Entries on where items appear.
****

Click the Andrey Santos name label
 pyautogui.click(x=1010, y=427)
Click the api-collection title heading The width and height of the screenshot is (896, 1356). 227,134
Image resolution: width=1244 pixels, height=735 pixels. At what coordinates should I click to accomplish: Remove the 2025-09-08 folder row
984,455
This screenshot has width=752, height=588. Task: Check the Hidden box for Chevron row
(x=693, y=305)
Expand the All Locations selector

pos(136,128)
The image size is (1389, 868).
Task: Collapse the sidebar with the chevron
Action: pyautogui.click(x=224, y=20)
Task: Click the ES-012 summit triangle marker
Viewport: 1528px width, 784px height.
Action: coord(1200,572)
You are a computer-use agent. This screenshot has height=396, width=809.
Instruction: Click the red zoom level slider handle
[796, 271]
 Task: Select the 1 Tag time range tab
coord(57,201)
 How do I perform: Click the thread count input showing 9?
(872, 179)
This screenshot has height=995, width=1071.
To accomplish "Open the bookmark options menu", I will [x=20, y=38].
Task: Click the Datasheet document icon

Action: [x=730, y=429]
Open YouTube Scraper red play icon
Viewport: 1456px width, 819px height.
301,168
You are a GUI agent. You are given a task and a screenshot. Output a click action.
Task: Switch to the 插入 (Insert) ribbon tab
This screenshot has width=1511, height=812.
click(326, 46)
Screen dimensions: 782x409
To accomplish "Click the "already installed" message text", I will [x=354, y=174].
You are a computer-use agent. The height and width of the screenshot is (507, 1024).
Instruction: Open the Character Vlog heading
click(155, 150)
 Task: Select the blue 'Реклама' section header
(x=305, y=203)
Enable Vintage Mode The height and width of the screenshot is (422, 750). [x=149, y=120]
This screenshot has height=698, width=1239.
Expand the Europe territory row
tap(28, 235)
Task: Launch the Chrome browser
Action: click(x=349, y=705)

****

EXERCISE DETAILS.
Rewrite the records from the line containing "Task: Click the Datasheet document icon" through the end of the records, replacing "Instruction" with "Goal" and leaving everything else unchanged.

EXERCISE SOLUTION.
Task: Click the Datasheet document icon

Action: [x=730, y=429]
Open YouTube Scraper red play icon
Viewport: 1456px width, 819px height.
301,168
You are a GUI agent. You are given a task and a screenshot. Output a click action.
Task: Switch to the 插入 (Insert) ribbon tab
This screenshot has width=1511, height=812.
click(326, 46)
Screen dimensions: 782x409
To accomplish "Click the "already installed" message text", I will [x=354, y=174].
You are a computer-use agent. The height and width of the screenshot is (507, 1024).
Goal: Open the Character Vlog heading
click(155, 150)
 Task: Select the blue 'Реклама' section header
(x=305, y=203)
Enable Vintage Mode The height and width of the screenshot is (422, 750). [x=149, y=120]
This screenshot has height=698, width=1239.
Expand the Europe territory row
tap(28, 235)
Task: Launch the Chrome browser
Action: click(x=349, y=705)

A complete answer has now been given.